Root Cap Overview
The section of tissue found at the tip of the root of plants is known as the root cap and can also be referred to as the calyptra.
This tissue contains statocytes that is involved in the plants’ gravity perception.
If the cap were to be removed carefully, the roots would start to randomly grow as the root cap is responsible in the functioning of the growing tip in plants.
Root caps secrete mucilage that is used in easing the movement of the root through the soil, which can also be involved in the soil microbiota communication. There is no root cap in some aquatic and parasitic plants, wherein the formation of root pocket, a sac-like structure, takes place.
Root cap Formation
The root cap is formed by the numerous layers of cells that enclose the external part of the root tip. Such covering of the cells, wherein most of the outermost layers are dead, protects and envelops the growing tip, almost similar with how a thimble can protect the finger. The root cap extends back over the root with a distance of around a millimeter in length.

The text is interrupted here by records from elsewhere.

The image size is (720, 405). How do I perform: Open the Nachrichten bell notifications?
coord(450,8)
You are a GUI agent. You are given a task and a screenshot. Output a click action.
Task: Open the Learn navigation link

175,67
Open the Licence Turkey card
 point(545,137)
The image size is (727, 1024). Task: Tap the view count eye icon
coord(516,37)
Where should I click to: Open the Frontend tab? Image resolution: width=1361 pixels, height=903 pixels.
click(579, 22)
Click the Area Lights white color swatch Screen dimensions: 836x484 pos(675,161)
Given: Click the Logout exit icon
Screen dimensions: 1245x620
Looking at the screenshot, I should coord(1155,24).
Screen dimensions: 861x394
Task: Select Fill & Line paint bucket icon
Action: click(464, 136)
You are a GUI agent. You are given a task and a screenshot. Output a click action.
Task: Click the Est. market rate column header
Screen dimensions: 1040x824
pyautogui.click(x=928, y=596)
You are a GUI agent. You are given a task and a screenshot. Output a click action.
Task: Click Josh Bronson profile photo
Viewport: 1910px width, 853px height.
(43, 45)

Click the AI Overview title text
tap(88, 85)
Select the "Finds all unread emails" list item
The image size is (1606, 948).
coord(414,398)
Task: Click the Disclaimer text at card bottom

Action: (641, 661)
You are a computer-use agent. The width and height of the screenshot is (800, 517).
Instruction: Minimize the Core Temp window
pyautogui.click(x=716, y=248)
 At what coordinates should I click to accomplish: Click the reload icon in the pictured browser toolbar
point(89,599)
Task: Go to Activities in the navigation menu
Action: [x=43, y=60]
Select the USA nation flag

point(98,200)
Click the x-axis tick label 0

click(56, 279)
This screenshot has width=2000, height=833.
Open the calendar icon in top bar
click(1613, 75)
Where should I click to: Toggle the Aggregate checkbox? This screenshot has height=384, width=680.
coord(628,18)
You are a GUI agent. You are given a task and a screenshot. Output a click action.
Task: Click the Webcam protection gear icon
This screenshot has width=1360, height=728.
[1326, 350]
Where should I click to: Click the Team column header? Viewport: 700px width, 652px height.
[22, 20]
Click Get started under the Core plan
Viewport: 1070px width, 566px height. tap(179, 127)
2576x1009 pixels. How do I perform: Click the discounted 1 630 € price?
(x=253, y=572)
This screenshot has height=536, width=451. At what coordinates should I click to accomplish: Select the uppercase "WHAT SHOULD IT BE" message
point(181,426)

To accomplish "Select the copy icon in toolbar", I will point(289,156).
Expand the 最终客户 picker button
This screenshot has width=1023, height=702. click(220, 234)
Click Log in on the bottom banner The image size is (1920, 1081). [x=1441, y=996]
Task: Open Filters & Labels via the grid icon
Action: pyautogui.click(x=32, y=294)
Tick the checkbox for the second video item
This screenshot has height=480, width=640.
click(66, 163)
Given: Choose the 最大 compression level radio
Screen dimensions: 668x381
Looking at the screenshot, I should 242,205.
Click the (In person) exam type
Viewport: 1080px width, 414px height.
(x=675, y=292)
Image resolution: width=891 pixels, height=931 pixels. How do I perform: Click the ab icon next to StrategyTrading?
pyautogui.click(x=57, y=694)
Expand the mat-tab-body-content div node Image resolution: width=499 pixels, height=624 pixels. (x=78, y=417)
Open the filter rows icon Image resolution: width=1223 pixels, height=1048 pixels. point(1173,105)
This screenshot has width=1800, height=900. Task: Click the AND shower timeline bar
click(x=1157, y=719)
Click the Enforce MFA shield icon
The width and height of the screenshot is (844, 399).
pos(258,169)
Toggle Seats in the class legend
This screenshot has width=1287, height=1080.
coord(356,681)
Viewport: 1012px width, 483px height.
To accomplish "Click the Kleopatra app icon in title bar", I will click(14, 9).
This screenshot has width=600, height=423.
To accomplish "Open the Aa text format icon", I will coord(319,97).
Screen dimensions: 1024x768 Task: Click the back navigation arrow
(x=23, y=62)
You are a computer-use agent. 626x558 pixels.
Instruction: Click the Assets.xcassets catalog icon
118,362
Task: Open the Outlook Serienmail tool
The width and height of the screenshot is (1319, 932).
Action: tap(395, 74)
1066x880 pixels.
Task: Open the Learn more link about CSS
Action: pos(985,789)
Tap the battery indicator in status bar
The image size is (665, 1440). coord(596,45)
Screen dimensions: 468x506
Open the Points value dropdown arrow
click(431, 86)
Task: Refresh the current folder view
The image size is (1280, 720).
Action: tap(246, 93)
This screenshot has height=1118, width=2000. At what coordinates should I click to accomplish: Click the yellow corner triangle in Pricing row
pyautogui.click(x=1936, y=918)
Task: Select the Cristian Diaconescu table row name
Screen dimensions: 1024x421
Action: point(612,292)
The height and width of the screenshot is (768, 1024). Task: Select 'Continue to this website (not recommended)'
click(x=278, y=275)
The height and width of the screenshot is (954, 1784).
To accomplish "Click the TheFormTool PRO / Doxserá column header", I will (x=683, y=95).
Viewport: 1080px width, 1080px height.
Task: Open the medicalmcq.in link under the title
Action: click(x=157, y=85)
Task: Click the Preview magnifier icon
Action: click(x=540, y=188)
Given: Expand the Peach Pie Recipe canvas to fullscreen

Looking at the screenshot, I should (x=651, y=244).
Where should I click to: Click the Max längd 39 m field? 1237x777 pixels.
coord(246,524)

Upon the maturation of the root cap cells, they will eventually become parenchyma cells that are continuously pushed out by the production of the new cells from within. Cells that are located on the outside near the soil are less flattened by pressure that those from cells found within.
The mucigel, slimy layer produced by the root cap, lubricates the tip of the root in order to better penetrate the soil. However, throughout the life span of the root, even though it can go down deep within the soil, the root cap is regularly renewed by new cells that were formed within the delicate tip.
To summarise, the root cap is a small cone of cells which protects the roots growing parts as it makes its way beneath the soil; the root cap is located at the tip of the root, covering it. The part where most of the growth of roots takes place is the region behind the root cap.